Há pouco lamentei a overdose que levou de Elis Regina ao pronto socorro do HC em 19 de janeiro de 1982 já sem nenhuma chance. Estava almoçando com minha mãe no Recife quando deram a notícia na televisão. Em férias, tendo à disposição todas as praias do Nordeste, prorroguei meu desgosto sem muita dificuldade. Todo mundo sabia do envolvimento dela com drogas mas não imaginava que chegasse a tanto.

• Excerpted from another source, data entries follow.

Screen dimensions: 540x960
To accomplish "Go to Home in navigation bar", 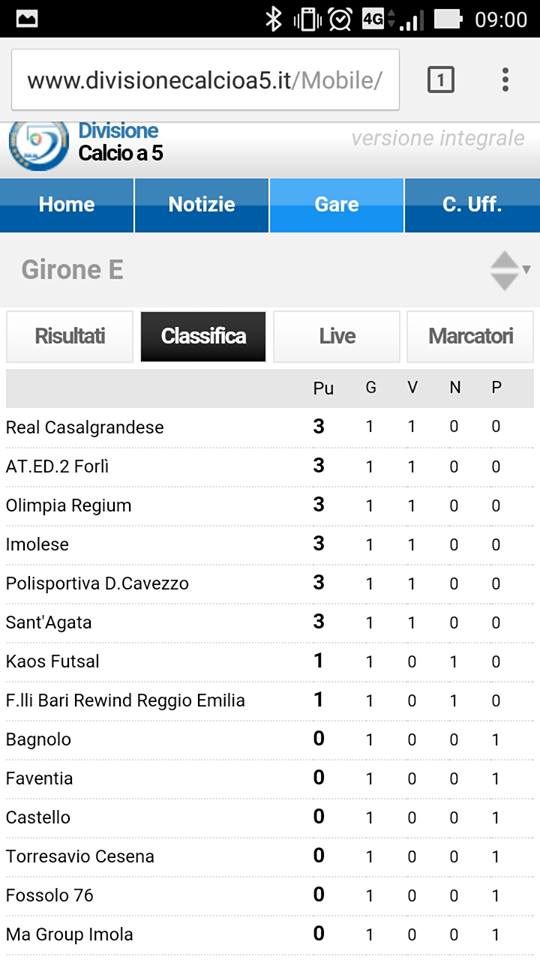I will 67,205.
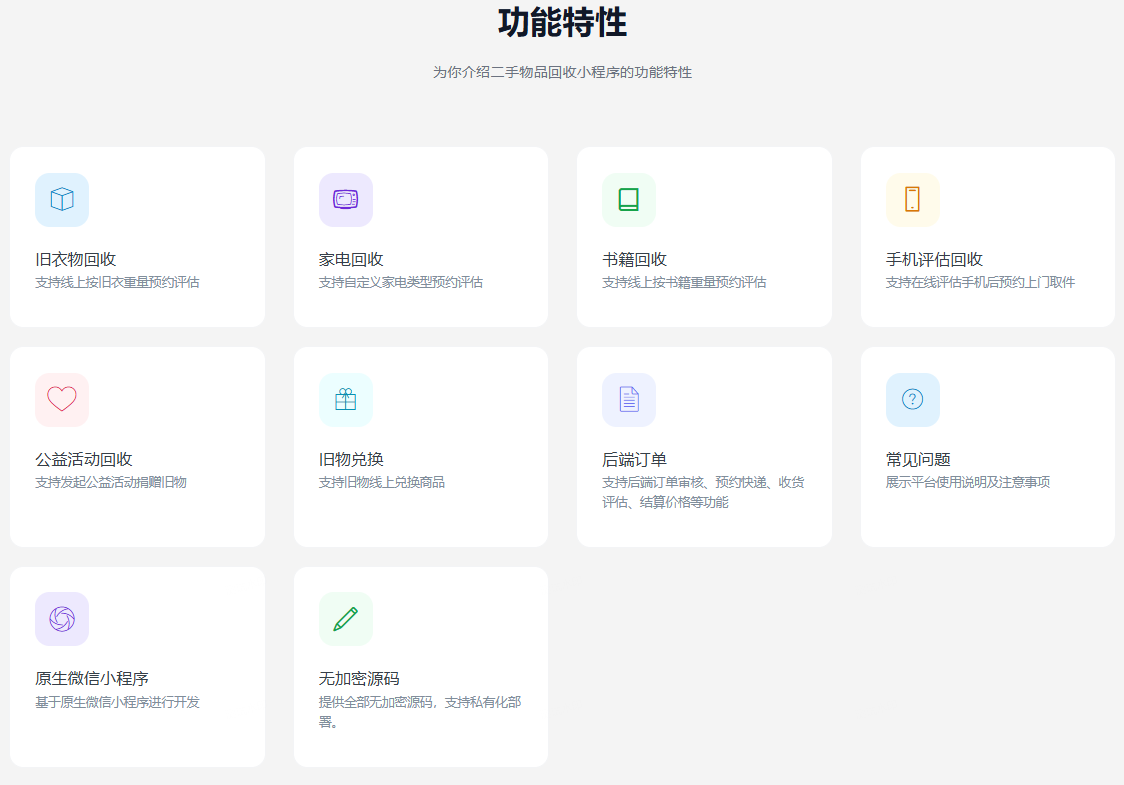Viewport: 1124px width, 785px height.
Task: Click the orange phone icon for 手机评估回收
Action: coord(912,200)
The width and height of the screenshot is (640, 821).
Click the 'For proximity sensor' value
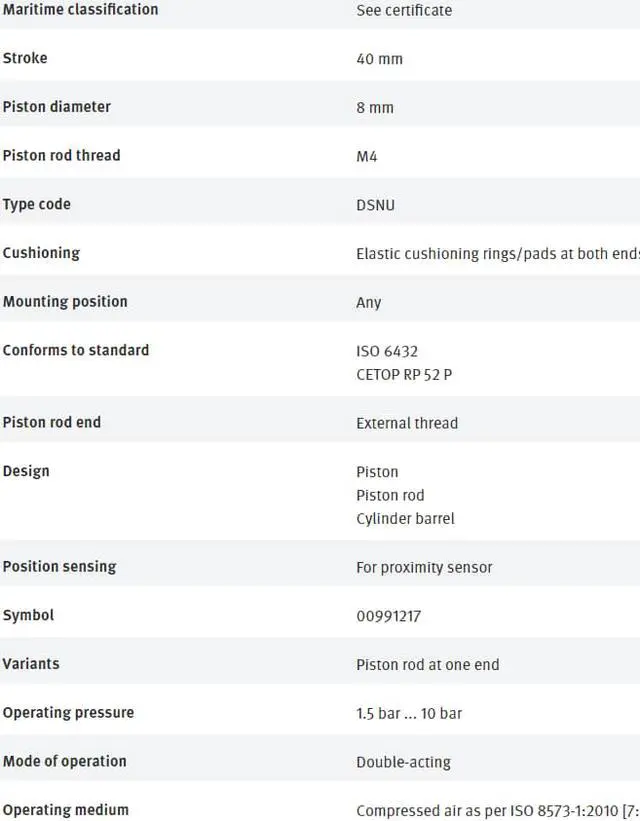[424, 567]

Há outro tipo de overdose nas mídias sociais nos dias de hoje: a reprodução de imagens de Elis selecionadas em diferentes oportunidades, como programas de televisão, espetáculos no país e no exterior e festivais. Não aguento mais. A qualquer momento surge uma canção no Facebook, extraída de diferentes contextos e divulgada por vários grupos de fãs, tipo Elis O Mito, A Universal, Pimentinha, A Voz do Brasil, etc. A frequência com que tais imagens são repetidas só não é mais chata do que certas aparições de políticos no que se convencionou chamar de “live”. Recuso-me a nomeá-los, em nome do suposto bom gosto dos meus comentários.
Para mim, a morte de Elis Regina teve o mesmo impacto do suicídio de Getúlio Vargas, do assassinato de John Kennedy, do fim da 2ª Guerra Mundial e da prisão de Miguel Arraes de Alencar em 1º de abril de 1964. São coisas bem diferentes, sei, mas acontecimentos que me marcaram mais do que as ocorrências familiares. Além dos pais, já perdi três irmãos. Em todos os enterros a que compareci mantive a fleugma, certo de que nada poderia fazer. Se alguém perguntasse a razão de minha serenidade, não saberia informar. Talvez houvesse um raciocínio tipo alguém tem que pagar a conta.
Daí talvez minha obsessão por manter o nome limpo. Que eu saiba, não devo nada na venda da esquina nem nas Casas Bahia. Paguei até a última prestação da casa própria, vinte anos de serena agonia. Nunca fiquei devendo nenhuma prestação de carro ou geladeira.
Talvez esteja em débito com as poucas mulheres que convivi, às quais não pude dar muita coisa, um Fusca sequer, muito menos o paraíso. Chamaram-me de tudo, inclusive de inútil, e eu nunca esqueci. Pedi desculpas por meu egoísmo, me afastei e fui em frente.
Octogenário, quase nada posso fazer além dessas crônicas.